**Brief A**. Please copy the passage of the case summary between "- Hernandez alleged" and "be arbitrated first.", inclusive.
**Brief B**. Translate this sentence from the case summary into Spanish: "Hernandez alleged a single representative PAGA claim seeking civil penalties under Labor Code § 2698 et seq.; she did not plead separate individual wage claims."

7 Cal. App. 5th 171
Cal. Ct. App.2016Background
- Plaintiff Martina Hernandez, a former nonexempt hourly Ross warehouse employee, sued under the California Private Attorney General Act (PAGA) on behalf of herself and other aggrieved employees for alleged Labor Code violations (wages, overtime, wage statements, etc.).
- Hernandez alleged a single representative PAGA claim seeking civil penalties under Labor Code § 2698 et seq.; she did not plead separate individual wage claims.
- Hernandez’s employment agreement contained a mandatory arbitration clause covering "any disputes" arising from employment and barred class, collective, or representative actions; Ross demanded arbitration which Hernandez refused.
- Ross moved to compel arbitration of the "disputes" (including whether Hernandez was an "aggrieved employee") under the Federal Arbitration Act and California law, arguing individual issues underlying the PAGA claim must be arbitrated first.

**Data provided**.

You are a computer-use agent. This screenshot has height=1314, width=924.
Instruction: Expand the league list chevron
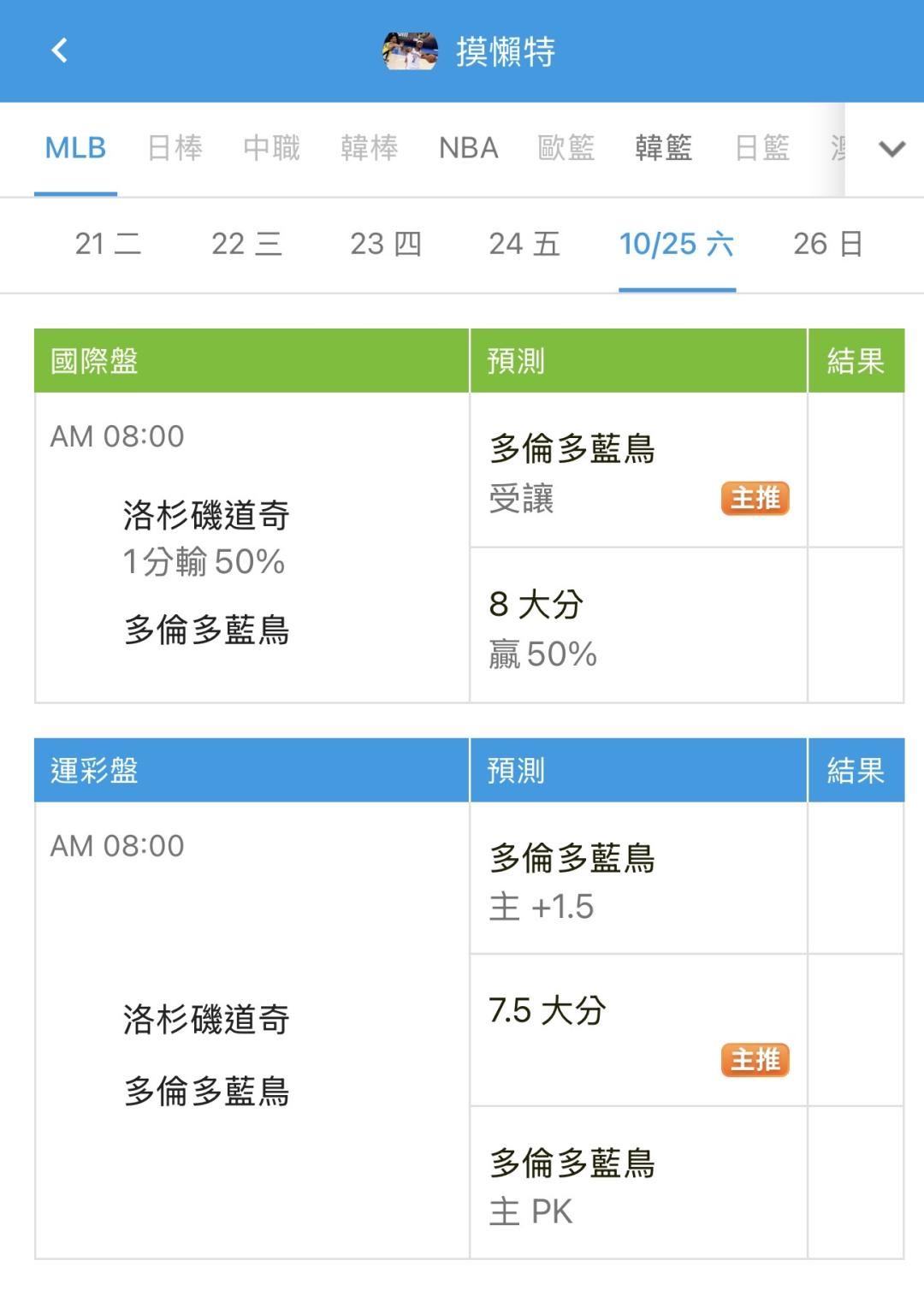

**Written solution A**.
- Hernandez alleged a single representative PAGA claim seeking civil penalties under Labor Code § 2698 et seq.; she did not plead separate individual wage claims.
- Hernandez’s employment agreement contained a mandatory arbitration clause covering "any disputes" arising from employment and barred class, collective, or representative actions; Ross demanded arbitration which Hernandez refused.
- Ross moved to compel arbitration of the "disputes" (including whether Hernandez was an "aggrieved employee") under the Federal Arbitration Act and California law, arguing individual issues underlying the PAGA claim must be arbitrated first.

**Written solution B**. Hernandez alegó una única demanda representativa conforme a la PAGA en la que solicitaba sanciones civiles en virtud del Labor Code, § 2698 y siguientes; no planteó demandas salariales individuales por separado.